Ten Notes on Funerals

  1. Six years old, at my first funeral, I played too loudly with my cousins. Old maiden aunt, scandalized by childish antics, pinched arms and hissed that we should cry, that we didn’t love the deceased, that we stamped on his grave with our exuberance.
  2. Polar-Emotions: grief, joy, love, and hate. The gray area is hard to find. White, black, and red, floral-scent and salt. No one wants to look in the box, no one wants to look away.
  3. I dated an undertaker once. He told me the difficulty of meeting women in his profession – plenty were nice, but all cried. He smirked that pickup lines seemed inappropriate: “Hey baby, you make my heart beat. Buy you a drink?” “Honey, I can still fog a mirror. Wanna get some coffee?” I dared him to my door-step in tux and hearse.
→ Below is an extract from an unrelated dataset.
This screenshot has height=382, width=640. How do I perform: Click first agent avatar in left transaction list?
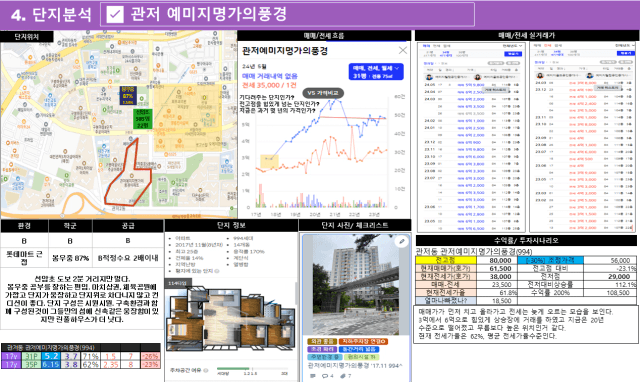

  4. One high-school year was filled with funerals – cancer, car crash, old age, cancer, drowned. My wardrobe’s allotment of mourning-wear doubled.
  5. When I first starting to read, I mispronounced it FUNeral.
  6. Black is the only Black.
  7. My First Grief was when my pet goldfish died. I barely looked at him most days; dead = dearer. Sympathetic mommy helped bury him with rites and empty check box. I recovered after lunch.
  8. Requiem æternam dona eis, Domine, et lux perpetua luceat eis. In memoria æterna erit justus, ab auditione mala non timebit.
  9. The funerals of strangers are the worst – when you have to face the pain of others with no ache of your own to hide behind.
  10. Weaving between strange legs, searching for my mother – My arms find her waist – I can’t know it’s pain and shock emanating from her hands that drives me back – I think only, she has gone, too.